Runtime profiles will provide all dependencies and setup needed for different computing environments.

If you are using a cluster, grid or HPC environment, apptainer would be an appropriate profile as it supplies an image with all dependencies ready.
If you are using a local computer, docker would be more appropriate. You can also choose to install the dependencies independently and run the pipeline that way if you choose to, but it is not recommended.

Currently, Sun of Grid Engine (SGE) is the only supported cluster environment.
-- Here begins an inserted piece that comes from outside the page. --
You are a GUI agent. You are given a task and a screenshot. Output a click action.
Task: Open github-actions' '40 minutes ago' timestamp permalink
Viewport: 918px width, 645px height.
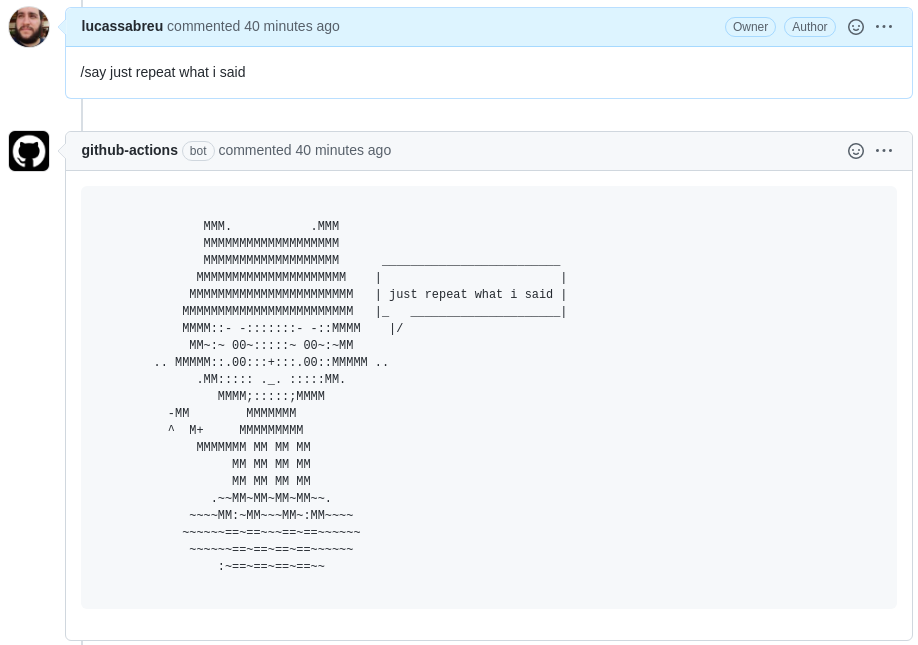tap(343, 151)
The nextflow parameter -profile can be use to target the infrastructure you wish to run the pipeline on.

Apptainer (cluster)

Apptainer is a prerequisite.

Apptainer should be used if you are using a computing cluster or grid. You will first need to build the apptainer image before you can use the image (if it is not already built).

To build the image, run the command below from the conf directory:

apptainer build nf-wgs-dsl2.sif Apptainer

And then include the apptainer profile on the command line.

nextflow run main.nf \
-profile sge,apptainer \
--inputdir path/input_directory_fastq \
--outputdir path/output_directory

You should also include the job scheduler you will be using. In this case, sge is the job scheduler that will be used. Contact your system administrator if you are unsure about this setting.

Docker (local)

Docker is a prerequisite.

The pipeline can be easily run with docker and is the recommended way to run it when not using an HPC.

Follow the steps below to setup your docker image from the conf directory:

Note: docker is a prerequisite.

docker build -t eppicenter/nf-wgs-dsl2 .

And you’re done! To run the pipeline, simply add -profile docker in your command.

nextflow run main.nf \
-profile docker \
--inputdir path/input_directory_fastq \
--outputdir path/output_directory

Conda (less recommended, under construction 🚧)

To use conda, you must first install either conda or miniconda. Once installed, include the conda profile on the command line.

nextflow run main.nf \
-profile conda \
--inputdir path/input_directory_fastq \
--outputdir path/output_directory